15. (a) What made the international Christian church a greater wonder than the originally Jewish Christian church? (b) How did it accomplish its results?
15 For this sea, so full of undersea rocks and shipwrecks, the Christian congregation, young and inexperienced in international affairs, was now to set sail. In branching out and opening its doors to people of all nations, in meeting with all shades of pagan religion and philosophy, national pride, language barriers, racial, political and social controversies, could it maintain its achieved absolute unity? Could it do so without having to compromise as to its teachings and standards for membership? Could it still maintain its theocratic organizational setup unchanged, with a visible governing body at Jerusalem? Would it not have to break up into national groups with some form of self-government for each group and then join them somehow? Could it remain itself? If already the national Jewish church had been a wonder, it was a small one compared to the wonder of the international church, especially as seen on the historical background. What has been an unsolvable problem to human world builders till this day proved to be no problem to Christ Jesus, the Head of the Christian church. The Christians went to work at the very root of that which divides as well as unites, namely, the human mind. They started making over the minds of humble, Godfearing persons everywhere. Quite soon such believing persons in all nations experienced a change in personality as they started imitating their Head, Christ Jesus, and the result was amazing: All separating barriers vanished as people of the nations were incorporated in the body of Christ. To the local congregation at Colossae in Asia Minor Paul wrote: “Strip off the old personality with its practices, and clothe yourselves with the new personality which through accurate knowledge is being renewed according to the image of the one who created it, where there is neither Greek nor Jew, circumcision nor uncircumcision, foreigner, Scythian, slave, freeman, but Christ is all things and in all.” And to those of the church in Galatia: “You are all, in fact, sons of God through your faith in Christ Jesus. For all of you who were baptized into Christ have put on Christ. There is neither Jew nor Greek, there is neither slave nor freeman, there is neither male nor female, for you are all one in union with Christ Jesus.”—Col. 3:9-11; Gal. 3:26-28.
16. What is a prerequisite for one church, and did the first Christians have it?
16 The basis for one church is unity in teaching and belief, and as long as the apostles and other mature brothers filled with the spirit were present, this unity was preserved. When once there were tendencies to building of sects in the congregation at Corinth, Paul reminded them: “Does the Christ exist divided?” and they were exhorted that they should “all speak in agreement, and that there should not be divisions among you, but that you may be fitly united in the same mind and in the same line of thought.” Common faith makes a common church, no matter who and where the believers are.—1 Cor. 1:10, 13.
17. What other factor contributed to international unity?

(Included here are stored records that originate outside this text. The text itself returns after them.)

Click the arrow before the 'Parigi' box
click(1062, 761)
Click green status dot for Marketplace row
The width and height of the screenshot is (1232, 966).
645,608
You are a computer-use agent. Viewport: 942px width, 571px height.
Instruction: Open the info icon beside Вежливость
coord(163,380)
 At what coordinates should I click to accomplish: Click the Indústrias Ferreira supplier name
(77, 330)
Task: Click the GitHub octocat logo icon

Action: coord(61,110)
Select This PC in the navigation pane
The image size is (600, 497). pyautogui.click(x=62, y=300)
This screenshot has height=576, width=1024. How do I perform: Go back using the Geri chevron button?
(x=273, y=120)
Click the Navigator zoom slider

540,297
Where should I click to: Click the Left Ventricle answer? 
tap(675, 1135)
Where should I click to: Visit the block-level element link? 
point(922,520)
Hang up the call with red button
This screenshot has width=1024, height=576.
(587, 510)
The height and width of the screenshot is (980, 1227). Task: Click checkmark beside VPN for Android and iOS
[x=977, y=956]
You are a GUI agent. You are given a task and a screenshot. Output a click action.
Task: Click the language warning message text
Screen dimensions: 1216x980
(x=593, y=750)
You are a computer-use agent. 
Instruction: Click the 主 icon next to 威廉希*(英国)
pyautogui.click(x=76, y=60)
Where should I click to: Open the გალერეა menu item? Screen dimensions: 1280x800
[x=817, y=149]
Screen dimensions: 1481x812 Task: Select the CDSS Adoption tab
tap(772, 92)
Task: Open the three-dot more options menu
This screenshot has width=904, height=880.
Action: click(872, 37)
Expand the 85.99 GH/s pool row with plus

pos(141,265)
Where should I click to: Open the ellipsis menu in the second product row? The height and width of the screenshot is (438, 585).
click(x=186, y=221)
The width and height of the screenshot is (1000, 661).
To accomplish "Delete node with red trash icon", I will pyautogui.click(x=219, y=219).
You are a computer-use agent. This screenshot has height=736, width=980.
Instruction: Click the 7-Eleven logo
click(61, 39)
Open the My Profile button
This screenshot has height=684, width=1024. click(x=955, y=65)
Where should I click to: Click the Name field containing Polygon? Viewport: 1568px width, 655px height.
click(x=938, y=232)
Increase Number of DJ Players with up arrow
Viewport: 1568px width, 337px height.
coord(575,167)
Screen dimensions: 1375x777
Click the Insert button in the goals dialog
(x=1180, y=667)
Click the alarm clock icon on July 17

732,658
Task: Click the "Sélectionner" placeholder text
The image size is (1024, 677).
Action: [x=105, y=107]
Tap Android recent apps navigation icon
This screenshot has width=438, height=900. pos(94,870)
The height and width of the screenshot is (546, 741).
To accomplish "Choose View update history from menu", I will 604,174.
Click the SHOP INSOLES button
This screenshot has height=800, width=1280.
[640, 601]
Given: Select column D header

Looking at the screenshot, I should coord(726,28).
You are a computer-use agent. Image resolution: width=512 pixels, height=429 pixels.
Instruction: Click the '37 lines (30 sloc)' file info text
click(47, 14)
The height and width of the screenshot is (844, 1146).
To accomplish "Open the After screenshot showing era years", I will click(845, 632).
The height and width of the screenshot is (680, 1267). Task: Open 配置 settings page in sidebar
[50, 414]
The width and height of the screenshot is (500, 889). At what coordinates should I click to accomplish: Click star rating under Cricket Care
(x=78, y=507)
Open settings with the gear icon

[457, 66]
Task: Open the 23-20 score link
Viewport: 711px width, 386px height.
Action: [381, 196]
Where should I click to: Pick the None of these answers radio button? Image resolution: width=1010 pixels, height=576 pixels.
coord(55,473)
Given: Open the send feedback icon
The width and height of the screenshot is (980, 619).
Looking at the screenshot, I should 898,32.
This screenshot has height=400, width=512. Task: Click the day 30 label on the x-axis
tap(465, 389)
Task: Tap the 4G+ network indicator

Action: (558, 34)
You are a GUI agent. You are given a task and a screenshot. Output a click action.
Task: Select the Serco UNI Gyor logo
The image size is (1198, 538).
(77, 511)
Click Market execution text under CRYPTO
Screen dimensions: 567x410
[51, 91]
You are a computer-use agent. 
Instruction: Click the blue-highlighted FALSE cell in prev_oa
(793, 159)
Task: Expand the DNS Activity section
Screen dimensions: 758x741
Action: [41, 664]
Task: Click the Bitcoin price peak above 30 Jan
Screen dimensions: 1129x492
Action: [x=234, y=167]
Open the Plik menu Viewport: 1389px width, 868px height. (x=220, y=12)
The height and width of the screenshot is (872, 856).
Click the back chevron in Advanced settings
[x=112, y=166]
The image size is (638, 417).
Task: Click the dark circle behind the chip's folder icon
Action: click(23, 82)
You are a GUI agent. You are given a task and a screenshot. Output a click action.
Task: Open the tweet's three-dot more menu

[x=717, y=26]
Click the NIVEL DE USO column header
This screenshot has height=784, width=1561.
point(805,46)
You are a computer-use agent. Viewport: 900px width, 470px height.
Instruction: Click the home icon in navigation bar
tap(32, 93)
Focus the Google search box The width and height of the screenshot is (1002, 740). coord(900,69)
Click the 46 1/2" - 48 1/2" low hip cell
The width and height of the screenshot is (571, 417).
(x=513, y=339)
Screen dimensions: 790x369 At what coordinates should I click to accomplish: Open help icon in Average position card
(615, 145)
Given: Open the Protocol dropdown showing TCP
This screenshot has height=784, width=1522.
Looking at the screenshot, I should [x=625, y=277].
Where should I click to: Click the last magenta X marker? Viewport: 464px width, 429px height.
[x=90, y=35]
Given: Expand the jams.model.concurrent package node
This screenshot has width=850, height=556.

17 Another factor supporting the Christian unity was the particular view of government held by the first Christians. They were no part of this world and its political system, which fact alone can contribute a lot to unity. Still they did not consider themselves a people without a government or ruler, but they had confidence in the Hebrew Scriptures and Jesus’ own words as to himself as the real King in a real kingdom exercising real government and with an army strong enough to destroy all other kingdoms in due time. They confessed the supernational King Jesus Christ as their Lord and dedicated their lives to God’s kingdom through him in unswerving loyalty. They were still obedient citizens of the nations they lived in, but in case of a clash between the commandments of their Lord and Master and those of man they took the stand that they must obey God rather than men; and they meant it, as Rome’s Caesars found out when they tried to interfere with the union in which Christians were bound to their God and to their King. They did not imagine that God’s kingdom is something just in the hearts of men, as many professing Christians do today. Keeping separate from the world, with the eyes firmly fixed on that heavenly kingdom and guided by the love-producing holy spirit, they were “one body” though international.—John 17:16; 18:36, 37; Dan. 2:44; Acts 5:29.
18. (a) Did the spirit guide the local congregations direct in the early church? (b) Why might one think complications could arise over decisions made by the visible governing body at Jerusalem, and did they arise?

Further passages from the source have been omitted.